Milan (awp/afp) - Nouveau coup de théâtre dans le feuilleton Telecom Italia: le fonds d'investissement américain KKR a décidé de faire cavalier seul en soumettant une offre non contraignante pour acquérir une part dans le réseau fixe de l'opérateur italien.

L'offre, annoncée jeudi par Telecom Italia (TIM), survient plus d'un an après la proposition de KKR de racheter la totalité du groupe pour 10,8 milliards d'euros. Cette offre avait été cependant jugée trop basse par le principal actionnaire du groupe italien, Vivendi.

L'annonce du regain d'intérêt de KKR pour Telecom Italia a été accueillie avec enthousiasme à la Bourse de Milan, où le titre s'envolait à la clôture de 9,54% à 0,287 euro.

Cette nouvelle offre de KKR, dont le montant n'a pas été précisé, rebat les cartes au moment où le gouvernement nationaliste italien multiplie les réunions avec les actionnaires de Telecom Italia pour définir l'avenir de l'entreprise, qu'il juge "stratégique".

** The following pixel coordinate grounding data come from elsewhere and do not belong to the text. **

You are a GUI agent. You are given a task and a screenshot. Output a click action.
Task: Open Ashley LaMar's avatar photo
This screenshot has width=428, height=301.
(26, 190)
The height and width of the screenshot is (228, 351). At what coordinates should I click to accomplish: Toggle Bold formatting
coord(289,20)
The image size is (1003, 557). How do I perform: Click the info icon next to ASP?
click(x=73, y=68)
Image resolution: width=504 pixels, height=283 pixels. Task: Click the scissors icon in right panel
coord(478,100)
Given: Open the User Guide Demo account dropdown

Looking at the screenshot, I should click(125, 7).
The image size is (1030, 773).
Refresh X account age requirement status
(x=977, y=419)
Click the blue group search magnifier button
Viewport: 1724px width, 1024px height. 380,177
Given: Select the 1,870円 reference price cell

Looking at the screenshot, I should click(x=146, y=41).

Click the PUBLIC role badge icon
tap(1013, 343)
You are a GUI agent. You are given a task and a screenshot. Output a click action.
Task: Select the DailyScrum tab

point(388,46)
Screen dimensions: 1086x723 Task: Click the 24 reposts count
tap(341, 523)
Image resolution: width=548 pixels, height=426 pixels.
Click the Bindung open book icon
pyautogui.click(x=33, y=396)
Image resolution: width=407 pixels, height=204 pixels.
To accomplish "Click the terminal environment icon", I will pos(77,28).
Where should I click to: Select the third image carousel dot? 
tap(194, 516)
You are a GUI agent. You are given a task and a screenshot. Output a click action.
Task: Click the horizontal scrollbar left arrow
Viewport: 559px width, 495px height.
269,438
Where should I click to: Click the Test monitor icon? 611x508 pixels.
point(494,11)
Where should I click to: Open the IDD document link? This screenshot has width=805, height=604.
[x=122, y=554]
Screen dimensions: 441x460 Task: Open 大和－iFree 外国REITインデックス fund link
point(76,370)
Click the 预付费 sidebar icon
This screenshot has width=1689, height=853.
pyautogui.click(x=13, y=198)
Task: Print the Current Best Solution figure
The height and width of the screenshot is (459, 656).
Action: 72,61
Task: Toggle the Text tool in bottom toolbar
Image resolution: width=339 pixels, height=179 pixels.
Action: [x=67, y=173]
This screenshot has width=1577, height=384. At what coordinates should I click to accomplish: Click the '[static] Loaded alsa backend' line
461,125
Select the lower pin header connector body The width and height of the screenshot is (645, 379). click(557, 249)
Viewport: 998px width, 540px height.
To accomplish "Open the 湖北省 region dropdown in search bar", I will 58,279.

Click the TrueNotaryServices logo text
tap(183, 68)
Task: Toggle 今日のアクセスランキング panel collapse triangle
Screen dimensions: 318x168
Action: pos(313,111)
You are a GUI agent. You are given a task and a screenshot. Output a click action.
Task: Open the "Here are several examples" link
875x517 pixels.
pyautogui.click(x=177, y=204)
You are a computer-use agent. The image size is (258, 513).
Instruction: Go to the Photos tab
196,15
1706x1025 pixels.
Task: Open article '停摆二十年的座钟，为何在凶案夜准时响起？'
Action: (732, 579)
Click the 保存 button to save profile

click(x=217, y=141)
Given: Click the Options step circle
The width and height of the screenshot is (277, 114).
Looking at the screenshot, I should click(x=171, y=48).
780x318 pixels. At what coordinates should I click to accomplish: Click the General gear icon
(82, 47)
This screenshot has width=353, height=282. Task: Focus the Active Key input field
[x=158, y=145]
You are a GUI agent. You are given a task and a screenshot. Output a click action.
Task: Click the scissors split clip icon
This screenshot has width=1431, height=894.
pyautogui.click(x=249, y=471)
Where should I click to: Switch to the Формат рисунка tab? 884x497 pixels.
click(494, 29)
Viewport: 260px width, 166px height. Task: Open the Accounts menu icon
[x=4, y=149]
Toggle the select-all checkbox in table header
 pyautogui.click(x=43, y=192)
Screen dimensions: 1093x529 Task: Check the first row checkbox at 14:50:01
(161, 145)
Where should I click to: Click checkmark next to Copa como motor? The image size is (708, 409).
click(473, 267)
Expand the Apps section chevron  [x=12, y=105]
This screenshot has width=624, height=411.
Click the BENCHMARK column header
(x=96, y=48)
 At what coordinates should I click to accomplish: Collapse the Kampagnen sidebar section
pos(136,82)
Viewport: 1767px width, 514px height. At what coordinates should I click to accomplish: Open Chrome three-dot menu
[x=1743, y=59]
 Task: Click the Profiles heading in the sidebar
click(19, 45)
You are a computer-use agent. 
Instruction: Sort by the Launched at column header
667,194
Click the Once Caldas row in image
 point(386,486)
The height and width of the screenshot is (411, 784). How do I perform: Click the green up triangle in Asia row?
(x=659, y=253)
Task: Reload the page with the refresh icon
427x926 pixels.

La proposition de KKR valorise l'ensemble du réseau à "plus de 20 milliards d'euros" et le fonds compte acquérir "une part majoritaire", a indiqué à l'AFP une source financière.

KKR, déjà actionnaire à hauteur de 37,5% de FiberCop, l'opérateur du réseau de Telecom Italia, compte acquérir une part dans une future société regroupant son réseau fixe et Sparkle, filiale de TIM qui gère des câbles sous-marins.

Cette offre "porte sur une participation à définir", indique Telecom Italia, ajoutant qu'elle serait étudiée lors d'un conseil d'administration convoqué dans la journée.

Lourde dette

Le plan stratégique du PDG de Telecom Italia, Pietro Labriola, prévoit la scission entre le réseau de téléphonie fixe et les activités de services, pour réduire la lourde dette du groupe, qui s'élève à 25,5 milliards d'euros.

Le gouvernement, qui a été informé au préalable par KKR, "suit de près l'offre" du fonds d'investissement, a réagi le ministère des Entreprises dans un bref communiqué.

Rome "considère que la sauvegarde des niveaux d'emploi et la sécurité d'une infrastructure stratégique telle que le réseau national de télécommunications sont essentielles", a-t-il ajouté.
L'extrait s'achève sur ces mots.